Je serai dès vendredi à Bruxelles pour rencontrer la présidente de la Commission européenne et plusieurs commissaires européens ; la responsabilité des hébergeurs est l’un des premiers sujets que j’aborderai lors de ce déplacement. Cette question constituait l’une de nos priorités, avant même les terribles faits dont nous parlons cet après-midi, et nous avions déjà pris des initiatives au niveau européen.
Conformément à l’intervention que j’ai faite hier à l’Assemblée nationale et à laquelle vous avez bien voulu faire référence, il nous faudra trouver dans le texte dont je parlais précédemment une voie juridique qui devra tenir compte de la jurisprudence du Conseil constitutionnel, qu’il n’appartient pas au Premier ministre de commenter, pour rendre beaucoup plus efficace notre action déterminée contre la haine sur les réseaux sociaux. Je suis certain que le Sénat concourra à nos travaux pour aller dans ce sens. (Applaudissements sur des travées des groupes RDPI, RDSE et UC.)
assassinat de samuel paty (iv)
M. le président. La parole est à M. Bruno Retailleau, pour le groupe Les Républicains. (Applaudissements sur les travées du groupe Les Républicains.)
M. Bruno Retailleau. En France, aujourd’hui, on peut être décapité seulement pour avoir donné un cours d’instruction civique sur la liberté d’expression. En France, aujourd’hui, des fatwas sont lancées et la charia immédiatement exécutée. Mais, cette fois, quelque chose a changé.
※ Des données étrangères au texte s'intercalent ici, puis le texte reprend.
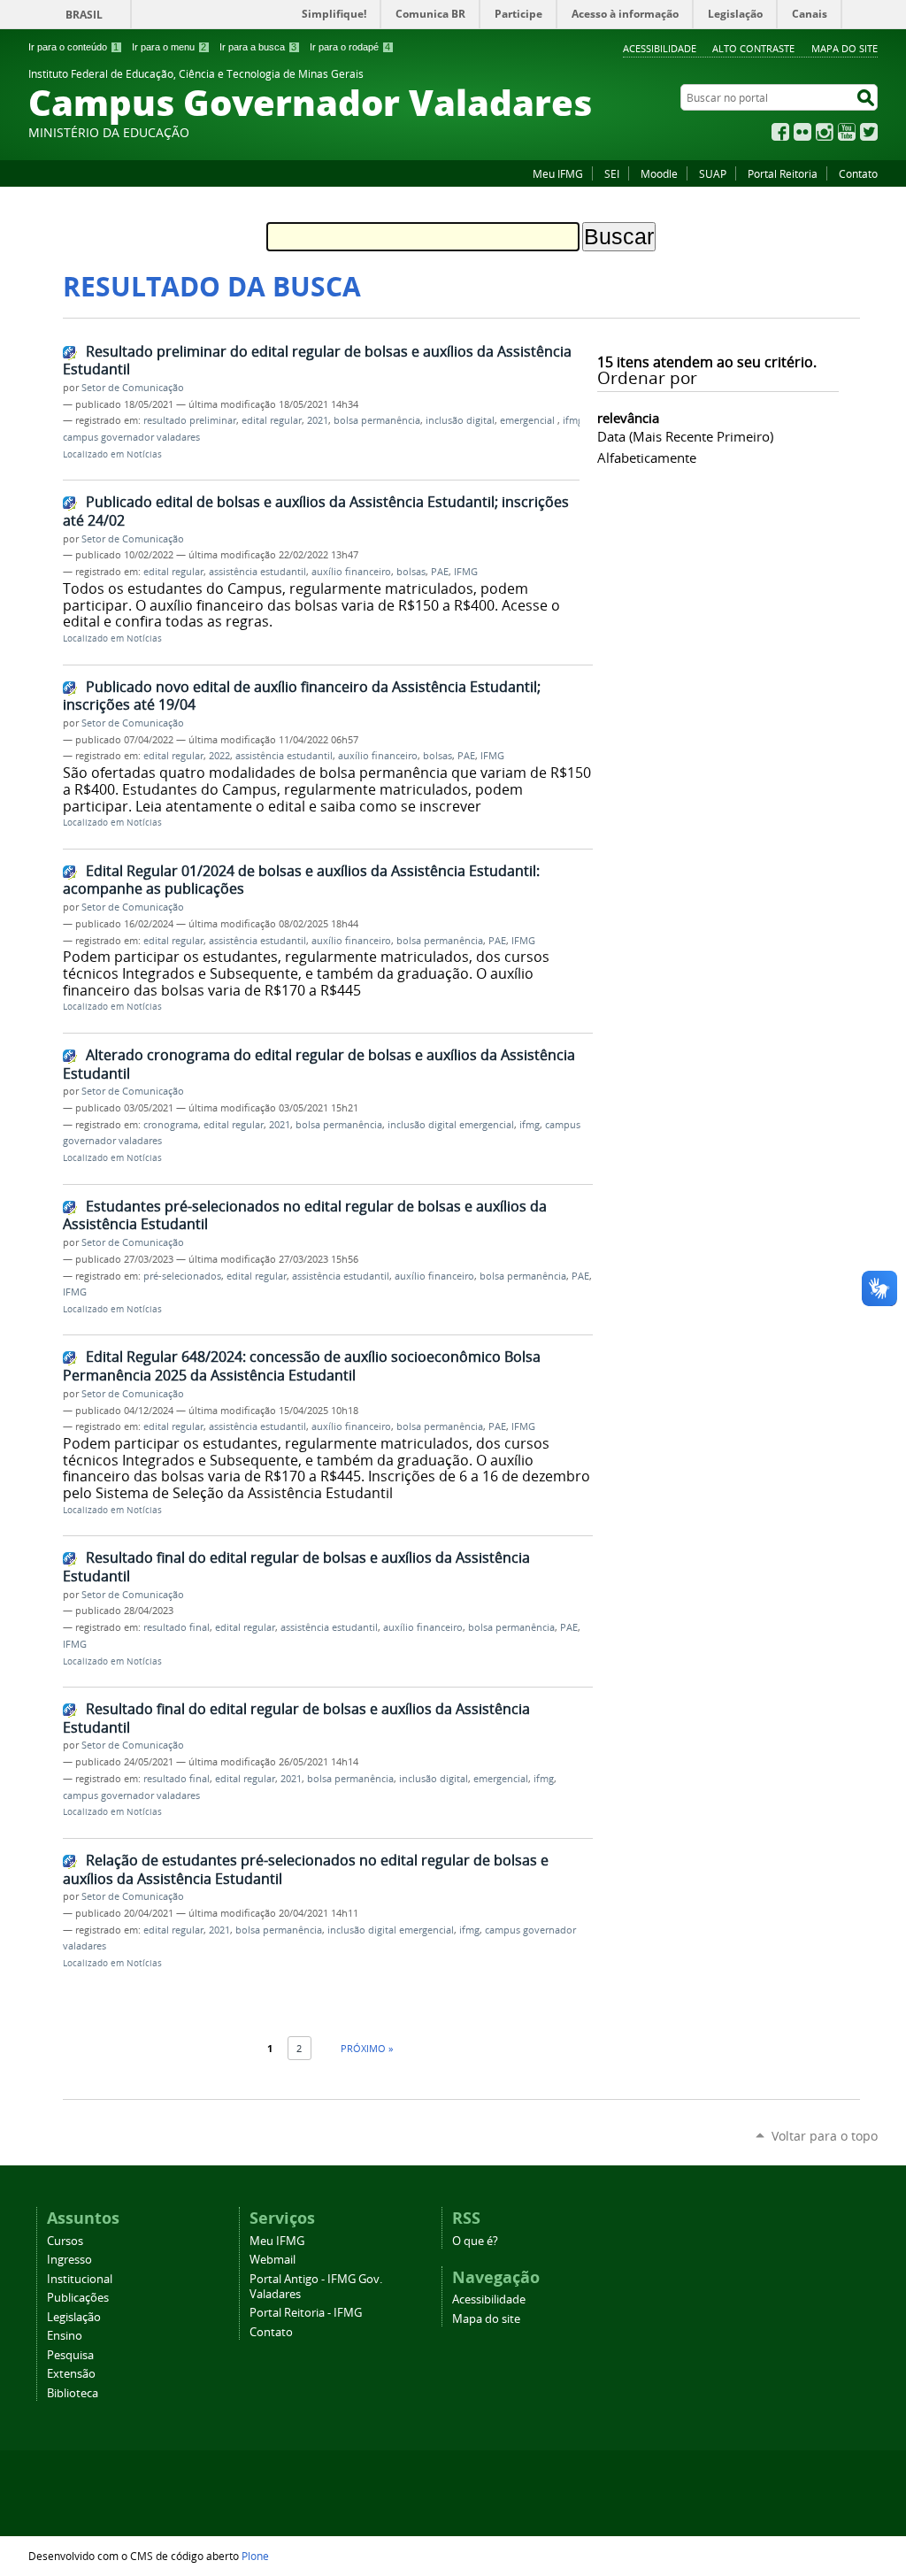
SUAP (712, 173)
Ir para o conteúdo (73, 47)
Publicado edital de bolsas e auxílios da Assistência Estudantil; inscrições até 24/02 (316, 511)
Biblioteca (72, 2393)
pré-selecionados (182, 1276)
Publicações (78, 2297)
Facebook (780, 132)
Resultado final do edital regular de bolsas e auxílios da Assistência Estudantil (296, 1567)
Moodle (659, 173)
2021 (317, 420)
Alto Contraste (753, 48)
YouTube (847, 132)
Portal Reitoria (783, 173)
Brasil (84, 14)
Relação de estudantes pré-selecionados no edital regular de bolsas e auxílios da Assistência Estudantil (306, 1869)
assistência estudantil (257, 571)
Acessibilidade (659, 48)
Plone (255, 2556)
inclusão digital (460, 420)
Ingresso (69, 2259)
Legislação (74, 2317)
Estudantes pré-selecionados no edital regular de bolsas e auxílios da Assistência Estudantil (305, 1215)
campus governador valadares (131, 437)
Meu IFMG (558, 173)
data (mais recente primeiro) (685, 436)
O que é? (475, 2241)
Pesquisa (70, 2355)
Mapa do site (844, 48)
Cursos (65, 2241)
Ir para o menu (169, 47)
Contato (858, 173)
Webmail (273, 2259)
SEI (611, 173)
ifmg (573, 420)
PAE (440, 571)
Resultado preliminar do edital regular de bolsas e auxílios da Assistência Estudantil (317, 361)
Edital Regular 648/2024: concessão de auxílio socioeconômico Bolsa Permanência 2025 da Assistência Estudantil (302, 1366)
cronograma (170, 1125)
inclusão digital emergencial (451, 1125)
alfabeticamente (646, 457)
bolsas (411, 571)
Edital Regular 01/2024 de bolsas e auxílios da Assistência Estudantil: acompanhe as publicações (301, 880)
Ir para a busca (257, 47)
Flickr (802, 132)
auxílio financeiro (351, 571)
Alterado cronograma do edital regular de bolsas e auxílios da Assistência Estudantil (319, 1064)
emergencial (528, 420)
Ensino (64, 2335)
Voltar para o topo (825, 2135)
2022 (219, 756)
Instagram (824, 132)
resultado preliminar (189, 420)
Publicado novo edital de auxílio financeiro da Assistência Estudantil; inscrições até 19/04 (302, 696)
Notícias (144, 454)
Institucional (79, 2279)
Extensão (71, 2373)
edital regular (272, 420)
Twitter (869, 132)
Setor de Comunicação (132, 387)
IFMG (466, 571)
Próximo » (367, 2048)
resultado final (176, 1627)
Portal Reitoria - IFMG (306, 2312)
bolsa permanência (377, 420)
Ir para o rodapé (350, 47)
Les Français sont passés presque instantanément d’un état de sidération à un état de colère ; ils demandent des comptes, ils exigent des résultats, tout simplement parce qu’ils sentent confusément, mais indéniablement, que nous sommes en train de perdre le combat contre le totalitarisme islamiste.
M. Roger Karoutchi. Eh oui !
M. Bruno Retailleau. Faute de courage souvent ! Faute aussi de mener un combat global contre l’islamisme sous toutes ses formes, violentes ou rampantes ! Faute enfin de mener un combat global contre le désordre migratoire – l’un des terreaux de l’islamisme –, qui est un défi et un obstacle à l’assimilation de nos valeurs républicaines !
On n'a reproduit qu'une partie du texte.